▶ _WHAT IS REQUIRED_
Lines in the data below that contain the word "icon" are to be copied.

── RECORDS FOR THIS EXERCISE ──

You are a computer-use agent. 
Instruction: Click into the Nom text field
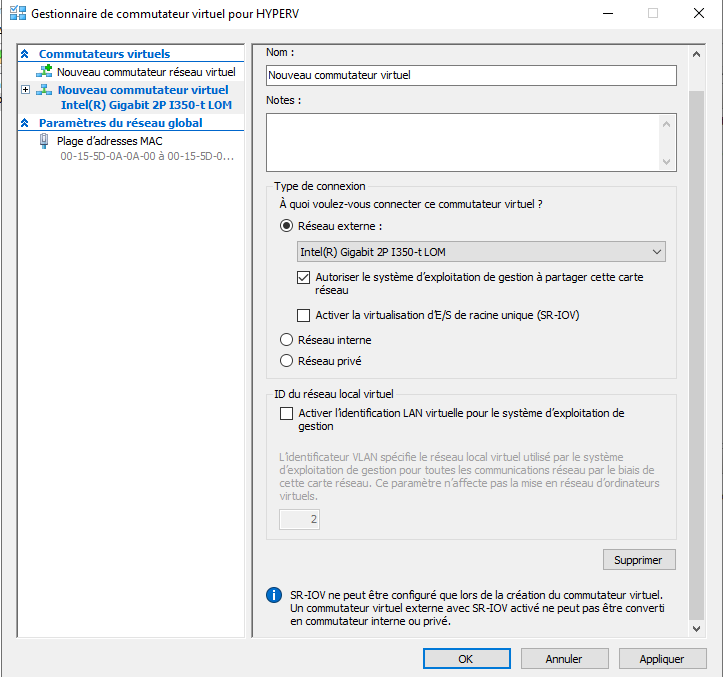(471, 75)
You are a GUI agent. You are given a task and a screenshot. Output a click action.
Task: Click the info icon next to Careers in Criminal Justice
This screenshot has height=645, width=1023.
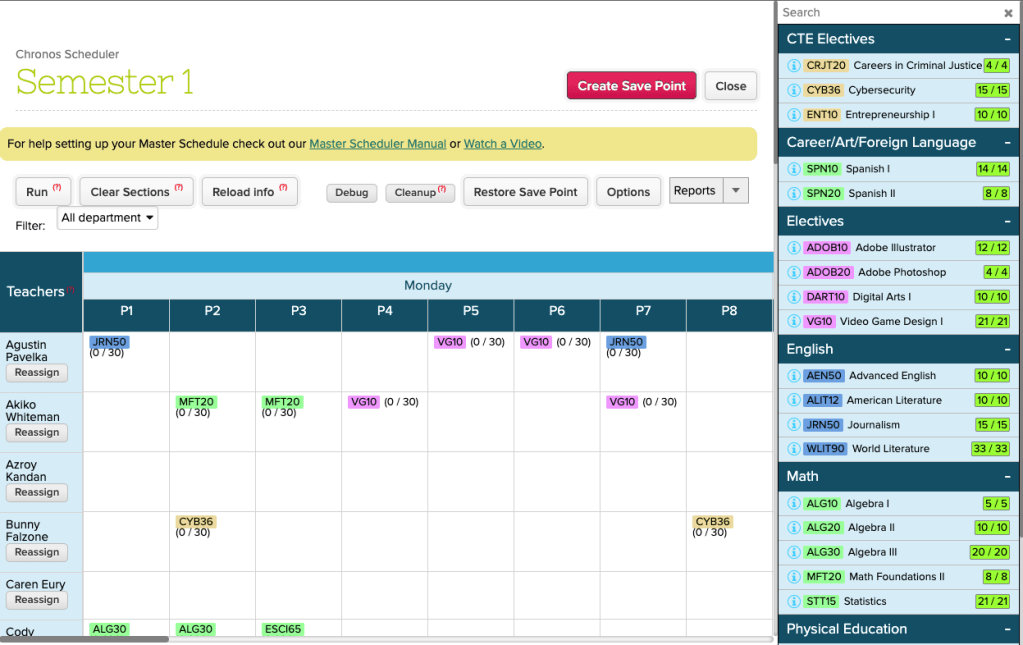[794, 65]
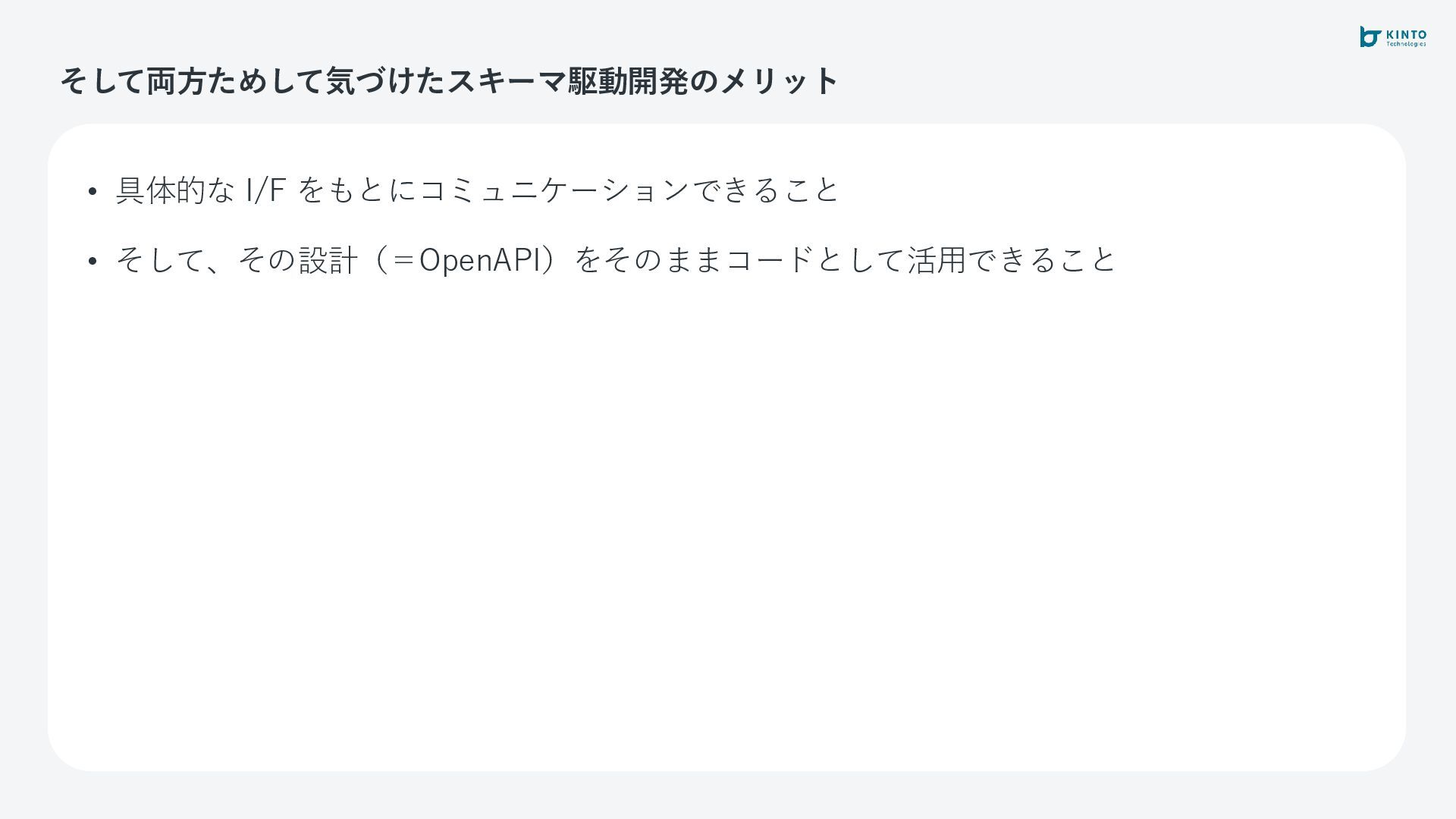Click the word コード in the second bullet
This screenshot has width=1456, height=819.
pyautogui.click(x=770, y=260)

───
── RECORDS FOR THIS EXERCISE ──

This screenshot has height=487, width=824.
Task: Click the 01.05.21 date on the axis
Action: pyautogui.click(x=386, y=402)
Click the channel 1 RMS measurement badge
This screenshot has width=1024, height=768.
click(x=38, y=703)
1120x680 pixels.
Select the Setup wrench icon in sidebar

───

▶ _OUTPUT FOR THIS TASK_
Task: Click the info icon next to Careers in Criminal Justice
Select the Setup wrench icon in sidebar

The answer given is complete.